• _Provided information_
⁂

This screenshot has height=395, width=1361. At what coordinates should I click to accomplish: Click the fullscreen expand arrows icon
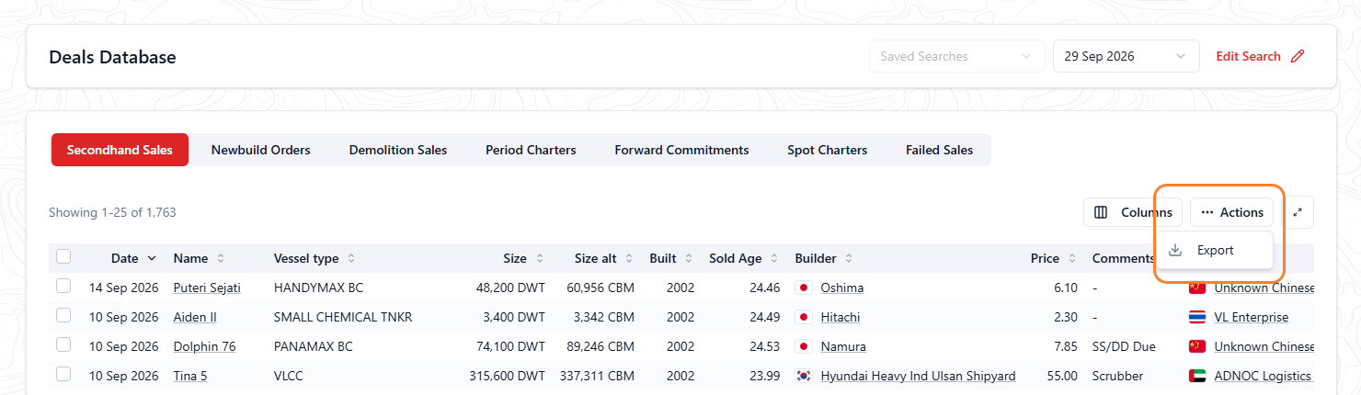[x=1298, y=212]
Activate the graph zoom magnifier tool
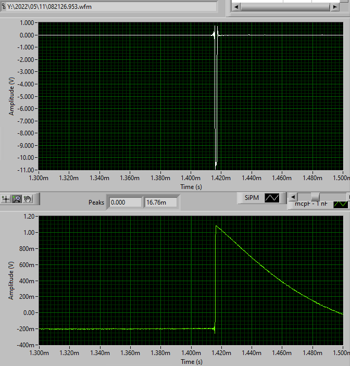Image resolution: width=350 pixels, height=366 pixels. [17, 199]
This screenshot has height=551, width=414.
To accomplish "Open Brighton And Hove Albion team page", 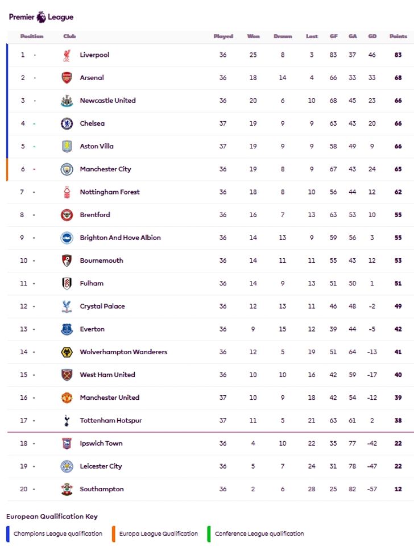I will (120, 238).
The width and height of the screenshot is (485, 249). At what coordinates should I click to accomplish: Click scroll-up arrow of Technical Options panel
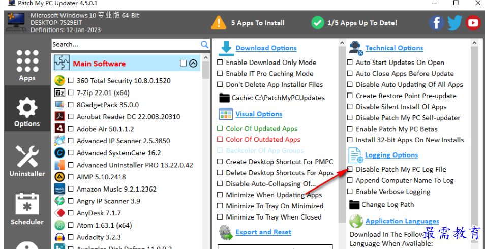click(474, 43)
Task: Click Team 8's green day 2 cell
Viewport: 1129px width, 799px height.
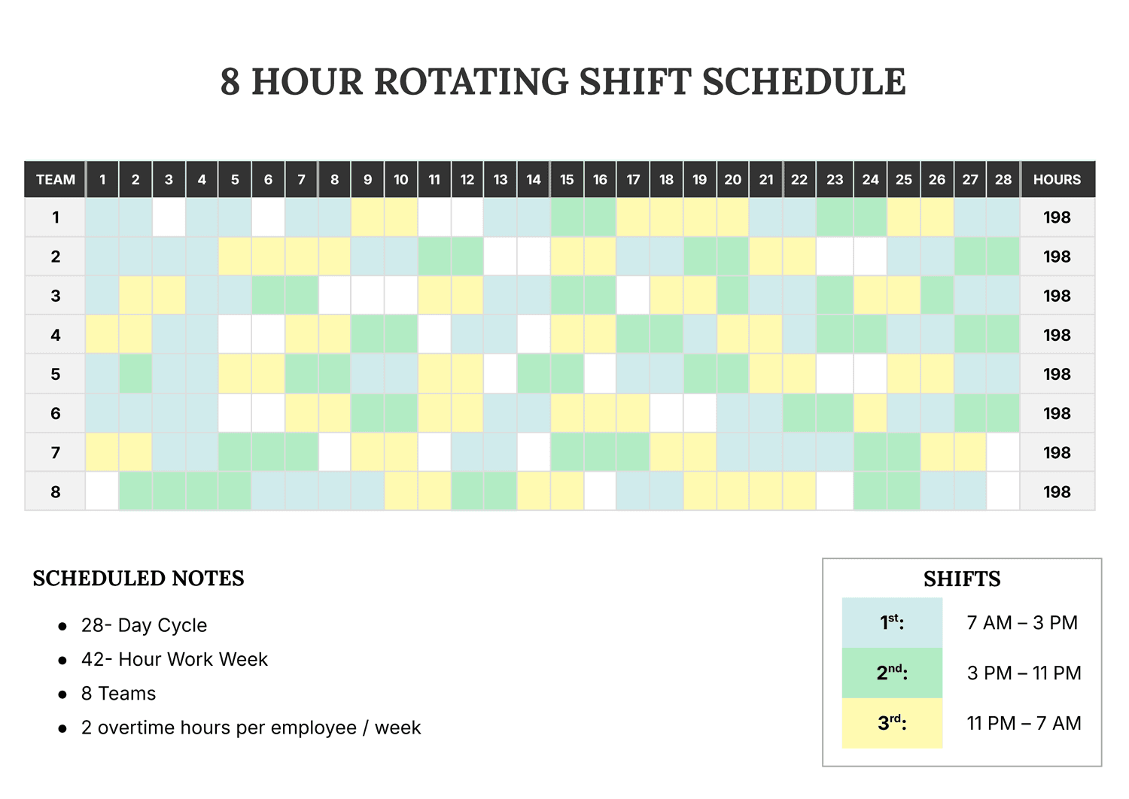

⁂

• _What you will do_
Retype exactly, please, the span from the line holding "The width and" through the closing line of the data, both ends included, without the pictures.

• _Response area_
The width and height of the screenshot is (485, 249). At what coordinates should I click to accomplish: Click scroll-up arrow of Technical Options panel
click(474, 43)
Task: Click Team 8's green day 2 cell
Viewport: 1129px width, 799px height.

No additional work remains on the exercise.